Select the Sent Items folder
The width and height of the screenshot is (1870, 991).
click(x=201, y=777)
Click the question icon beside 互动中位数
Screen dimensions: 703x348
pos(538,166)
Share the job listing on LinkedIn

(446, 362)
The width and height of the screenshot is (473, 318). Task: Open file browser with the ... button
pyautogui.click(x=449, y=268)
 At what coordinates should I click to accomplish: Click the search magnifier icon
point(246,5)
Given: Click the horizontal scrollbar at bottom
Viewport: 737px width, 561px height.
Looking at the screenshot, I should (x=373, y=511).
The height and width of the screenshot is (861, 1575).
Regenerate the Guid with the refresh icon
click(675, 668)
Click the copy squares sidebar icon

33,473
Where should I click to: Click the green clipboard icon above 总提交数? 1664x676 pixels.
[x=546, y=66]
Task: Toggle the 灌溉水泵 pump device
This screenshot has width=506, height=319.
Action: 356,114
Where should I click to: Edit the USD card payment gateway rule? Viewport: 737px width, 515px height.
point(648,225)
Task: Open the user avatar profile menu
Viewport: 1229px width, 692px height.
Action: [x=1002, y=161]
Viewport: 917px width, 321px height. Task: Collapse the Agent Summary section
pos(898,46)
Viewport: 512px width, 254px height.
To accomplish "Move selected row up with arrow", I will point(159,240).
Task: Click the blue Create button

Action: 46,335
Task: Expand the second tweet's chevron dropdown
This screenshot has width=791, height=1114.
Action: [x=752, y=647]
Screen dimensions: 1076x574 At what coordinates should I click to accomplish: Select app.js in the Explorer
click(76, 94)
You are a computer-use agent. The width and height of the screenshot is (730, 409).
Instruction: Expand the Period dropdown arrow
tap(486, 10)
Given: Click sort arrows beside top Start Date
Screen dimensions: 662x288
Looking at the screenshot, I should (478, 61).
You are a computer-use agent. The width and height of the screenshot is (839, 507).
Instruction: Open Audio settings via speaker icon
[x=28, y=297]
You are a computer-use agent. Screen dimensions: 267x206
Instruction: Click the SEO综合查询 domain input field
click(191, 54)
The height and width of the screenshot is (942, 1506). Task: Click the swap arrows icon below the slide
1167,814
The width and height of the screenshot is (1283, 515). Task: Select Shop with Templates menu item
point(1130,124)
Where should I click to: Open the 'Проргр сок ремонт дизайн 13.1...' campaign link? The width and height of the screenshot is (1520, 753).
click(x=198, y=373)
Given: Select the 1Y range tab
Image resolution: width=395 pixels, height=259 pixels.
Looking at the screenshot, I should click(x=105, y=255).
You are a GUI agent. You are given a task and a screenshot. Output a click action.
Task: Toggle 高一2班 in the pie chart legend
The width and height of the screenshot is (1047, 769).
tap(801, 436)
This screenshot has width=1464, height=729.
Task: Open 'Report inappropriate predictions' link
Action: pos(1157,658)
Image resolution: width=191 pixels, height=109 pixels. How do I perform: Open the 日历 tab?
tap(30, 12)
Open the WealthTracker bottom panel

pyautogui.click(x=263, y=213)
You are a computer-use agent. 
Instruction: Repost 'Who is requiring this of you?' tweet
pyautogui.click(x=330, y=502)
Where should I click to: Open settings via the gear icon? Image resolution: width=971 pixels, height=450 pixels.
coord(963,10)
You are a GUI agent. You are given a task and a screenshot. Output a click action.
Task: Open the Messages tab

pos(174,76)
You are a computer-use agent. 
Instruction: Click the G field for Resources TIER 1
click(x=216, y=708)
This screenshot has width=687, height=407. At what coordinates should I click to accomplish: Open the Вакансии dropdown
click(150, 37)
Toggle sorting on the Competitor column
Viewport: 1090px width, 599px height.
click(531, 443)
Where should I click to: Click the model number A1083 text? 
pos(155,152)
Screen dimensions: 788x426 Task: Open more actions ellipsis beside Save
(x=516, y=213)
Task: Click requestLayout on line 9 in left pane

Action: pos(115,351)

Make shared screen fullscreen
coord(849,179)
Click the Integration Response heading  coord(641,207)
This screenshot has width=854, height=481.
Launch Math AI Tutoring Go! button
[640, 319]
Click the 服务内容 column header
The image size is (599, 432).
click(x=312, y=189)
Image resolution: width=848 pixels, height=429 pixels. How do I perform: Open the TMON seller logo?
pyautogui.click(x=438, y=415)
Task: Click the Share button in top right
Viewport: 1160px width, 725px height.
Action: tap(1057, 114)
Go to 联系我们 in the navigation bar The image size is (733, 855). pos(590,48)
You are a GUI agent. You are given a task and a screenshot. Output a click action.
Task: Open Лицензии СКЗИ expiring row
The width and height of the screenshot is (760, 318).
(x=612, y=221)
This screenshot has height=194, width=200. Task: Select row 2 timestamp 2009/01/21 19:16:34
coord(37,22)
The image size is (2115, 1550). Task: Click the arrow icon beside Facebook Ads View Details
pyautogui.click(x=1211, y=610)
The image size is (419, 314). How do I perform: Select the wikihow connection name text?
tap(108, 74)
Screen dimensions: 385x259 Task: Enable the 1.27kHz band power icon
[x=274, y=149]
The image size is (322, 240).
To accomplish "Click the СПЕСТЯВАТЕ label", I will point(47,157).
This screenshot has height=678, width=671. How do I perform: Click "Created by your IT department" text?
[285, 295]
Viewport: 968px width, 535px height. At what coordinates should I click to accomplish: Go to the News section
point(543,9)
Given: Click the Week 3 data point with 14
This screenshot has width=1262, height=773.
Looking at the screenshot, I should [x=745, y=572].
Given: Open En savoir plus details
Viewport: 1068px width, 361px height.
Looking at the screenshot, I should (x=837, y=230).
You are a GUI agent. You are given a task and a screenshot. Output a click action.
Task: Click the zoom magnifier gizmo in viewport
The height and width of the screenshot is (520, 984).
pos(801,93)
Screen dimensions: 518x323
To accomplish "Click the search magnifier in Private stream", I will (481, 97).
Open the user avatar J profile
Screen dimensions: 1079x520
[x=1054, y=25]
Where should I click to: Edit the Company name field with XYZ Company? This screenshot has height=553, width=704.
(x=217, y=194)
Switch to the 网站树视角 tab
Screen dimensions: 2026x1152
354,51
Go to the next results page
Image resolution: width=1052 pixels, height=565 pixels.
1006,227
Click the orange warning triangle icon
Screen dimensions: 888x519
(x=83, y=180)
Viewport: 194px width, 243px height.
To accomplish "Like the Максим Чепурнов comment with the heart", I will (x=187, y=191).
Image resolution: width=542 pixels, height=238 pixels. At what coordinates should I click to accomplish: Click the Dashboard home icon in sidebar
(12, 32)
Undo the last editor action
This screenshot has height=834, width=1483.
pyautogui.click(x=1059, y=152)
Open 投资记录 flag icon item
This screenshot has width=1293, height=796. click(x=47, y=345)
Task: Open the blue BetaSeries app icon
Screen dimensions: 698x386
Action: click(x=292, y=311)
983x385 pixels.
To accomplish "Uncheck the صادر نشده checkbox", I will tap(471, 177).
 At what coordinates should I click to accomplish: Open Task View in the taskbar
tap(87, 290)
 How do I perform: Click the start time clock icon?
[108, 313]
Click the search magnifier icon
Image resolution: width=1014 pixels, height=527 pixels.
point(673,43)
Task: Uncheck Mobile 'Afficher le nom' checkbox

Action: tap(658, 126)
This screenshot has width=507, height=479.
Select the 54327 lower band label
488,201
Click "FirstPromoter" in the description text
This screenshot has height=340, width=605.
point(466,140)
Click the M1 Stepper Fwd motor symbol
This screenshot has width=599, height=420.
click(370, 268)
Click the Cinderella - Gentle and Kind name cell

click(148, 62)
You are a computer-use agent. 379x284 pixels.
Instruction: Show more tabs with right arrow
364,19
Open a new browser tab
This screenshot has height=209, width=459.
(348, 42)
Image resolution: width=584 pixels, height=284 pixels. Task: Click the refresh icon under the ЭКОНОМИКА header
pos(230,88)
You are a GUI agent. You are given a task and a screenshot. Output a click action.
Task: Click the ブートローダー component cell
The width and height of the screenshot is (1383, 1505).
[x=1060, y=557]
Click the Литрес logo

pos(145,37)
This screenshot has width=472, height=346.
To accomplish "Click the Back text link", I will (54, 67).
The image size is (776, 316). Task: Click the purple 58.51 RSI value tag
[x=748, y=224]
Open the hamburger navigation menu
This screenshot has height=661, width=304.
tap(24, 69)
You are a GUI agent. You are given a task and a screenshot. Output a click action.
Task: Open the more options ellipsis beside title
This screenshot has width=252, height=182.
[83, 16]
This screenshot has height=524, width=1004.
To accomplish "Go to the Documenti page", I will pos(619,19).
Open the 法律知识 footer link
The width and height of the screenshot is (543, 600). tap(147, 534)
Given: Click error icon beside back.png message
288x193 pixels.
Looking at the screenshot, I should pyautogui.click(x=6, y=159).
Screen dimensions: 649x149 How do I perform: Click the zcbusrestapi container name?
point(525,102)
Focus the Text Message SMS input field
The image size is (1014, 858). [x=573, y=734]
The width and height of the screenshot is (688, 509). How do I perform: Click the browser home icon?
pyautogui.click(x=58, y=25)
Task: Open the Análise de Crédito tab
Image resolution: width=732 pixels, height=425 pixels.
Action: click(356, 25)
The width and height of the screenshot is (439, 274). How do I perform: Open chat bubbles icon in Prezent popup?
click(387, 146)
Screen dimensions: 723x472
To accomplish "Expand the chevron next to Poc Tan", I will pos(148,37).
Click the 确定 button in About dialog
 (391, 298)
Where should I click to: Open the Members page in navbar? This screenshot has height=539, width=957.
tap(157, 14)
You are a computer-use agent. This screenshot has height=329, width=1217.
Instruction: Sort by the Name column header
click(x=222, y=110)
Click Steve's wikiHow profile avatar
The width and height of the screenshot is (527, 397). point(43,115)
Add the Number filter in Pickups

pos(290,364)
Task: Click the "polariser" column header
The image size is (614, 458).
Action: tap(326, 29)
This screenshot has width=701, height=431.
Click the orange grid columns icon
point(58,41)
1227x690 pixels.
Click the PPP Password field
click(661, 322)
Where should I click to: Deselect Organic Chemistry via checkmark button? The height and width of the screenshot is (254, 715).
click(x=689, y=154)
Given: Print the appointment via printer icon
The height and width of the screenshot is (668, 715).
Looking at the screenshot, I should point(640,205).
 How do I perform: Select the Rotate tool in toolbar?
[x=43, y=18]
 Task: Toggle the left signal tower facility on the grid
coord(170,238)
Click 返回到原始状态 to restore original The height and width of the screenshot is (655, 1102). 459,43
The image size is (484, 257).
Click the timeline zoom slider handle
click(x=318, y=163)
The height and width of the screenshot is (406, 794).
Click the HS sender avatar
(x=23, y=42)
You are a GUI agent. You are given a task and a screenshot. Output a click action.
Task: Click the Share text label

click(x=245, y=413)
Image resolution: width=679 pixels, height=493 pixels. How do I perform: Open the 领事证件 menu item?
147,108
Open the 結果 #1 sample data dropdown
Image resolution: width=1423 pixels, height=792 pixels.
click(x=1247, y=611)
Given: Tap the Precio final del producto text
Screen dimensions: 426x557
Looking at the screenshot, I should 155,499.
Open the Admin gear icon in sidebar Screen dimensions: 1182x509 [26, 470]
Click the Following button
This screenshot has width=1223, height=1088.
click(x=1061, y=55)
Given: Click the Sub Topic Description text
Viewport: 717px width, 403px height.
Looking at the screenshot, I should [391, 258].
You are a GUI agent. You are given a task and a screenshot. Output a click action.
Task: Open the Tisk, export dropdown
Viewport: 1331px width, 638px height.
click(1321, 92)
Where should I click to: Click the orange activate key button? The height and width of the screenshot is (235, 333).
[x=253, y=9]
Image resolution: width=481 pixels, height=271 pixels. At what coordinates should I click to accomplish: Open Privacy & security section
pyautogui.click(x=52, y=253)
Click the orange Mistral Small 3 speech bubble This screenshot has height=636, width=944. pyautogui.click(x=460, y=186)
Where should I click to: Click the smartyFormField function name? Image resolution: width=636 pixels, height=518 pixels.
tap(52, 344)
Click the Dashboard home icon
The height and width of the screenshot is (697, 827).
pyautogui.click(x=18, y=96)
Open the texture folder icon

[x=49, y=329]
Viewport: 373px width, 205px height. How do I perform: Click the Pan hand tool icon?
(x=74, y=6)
◆ ◆ ◆
(Work instructions): Convert the items above, from the line containing "Go to 联系我们 in" through the line containing "will (x=187, y=191).", into a JSON list of strings with one string per line, leaving out blank lines.

(The solution):
[
  "Go to 联系我们 in the navigation bar The image size is (733, 855). pos(590,48)",
  "You are a GUI agent. You are given a task and a screenshot. Output a click action.",
  "Task: Open Лицензии СКЗИ expiring row",
  "The width and height of the screenshot is (760, 318).",
  "(x=612, y=221)",
  "This screenshot has height=194, width=200. Task: Select row 2 timestamp 2009/01/21 19:16:34",
  "coord(37,22)",
  "The image size is (2115, 1550). Task: Click the arrow icon beside Facebook Ads View Details",
  "pyautogui.click(x=1211, y=610)",
  "The image size is (419, 314). How do I perform: Select the wikihow connection name text?",
  "tap(108, 74)",
  "Screen dimensions: 385x259 Task: Enable the 1.27kHz band power icon",
  "[x=274, y=149]",
  "The image size is (322, 240).",
  "To accomplish \"Click the СПЕСТЯВАТЕ label\", I will point(47,157).",
  "This screenshot has height=678, width=671. How do I perform: Click \"Created by your IT department\" text?",
  "[285, 295]",
  "Viewport: 968px width, 535px height. At what coordinates should I click to accomplish: Go to the News section",
  "point(543,9)",
  "Given: Click the Week 3 data point with 14",
  "This screenshot has width=1262, height=773.",
  "Looking at the screenshot, I should [x=745, y=572].",
  "Given: Open En savoir plus details",
  "Viewport: 1068px width, 361px height.",
  "Looking at the screenshot, I should (x=837, y=230).",
  "You are a GUI agent. You are given a task and a screenshot. Output a click action.",
  "Task: Click the zoom magnifier gizmo in viewport",
  "The height and width of the screenshot is (520, 984).",
  "pos(801,93)",
  "Screen dimensions: 518x323",
  "To accomplish \"Click the search magnifier in Private stream\", I will (481, 97).",
  "Open the user avatar J profile",
  "Screen dimensions: 1079x520",
  "[x=1054, y=25]",
  "Where should I click to: Edit the Company name field with XYZ Company? This screenshot has height=553, width=704.",
  "(x=217, y=194)",
  "Switch to the 网站树视角 tab",
  "Screen dimensions: 2026x1152",
  "354,51",
  "Go to the next results page",
  "Image resolution: width=1052 pixels, height=565 pixels.",
  "1006,227",
  "Click the orange warning triangle icon",
  "Screen dimensions: 888x519",
  "(x=83, y=180)",
  "Viewport: 194px width, 243px height.",
  "To accomplish \"Like the Максим Чепурнов comment with the heart\", I will (x=187, y=191)."
]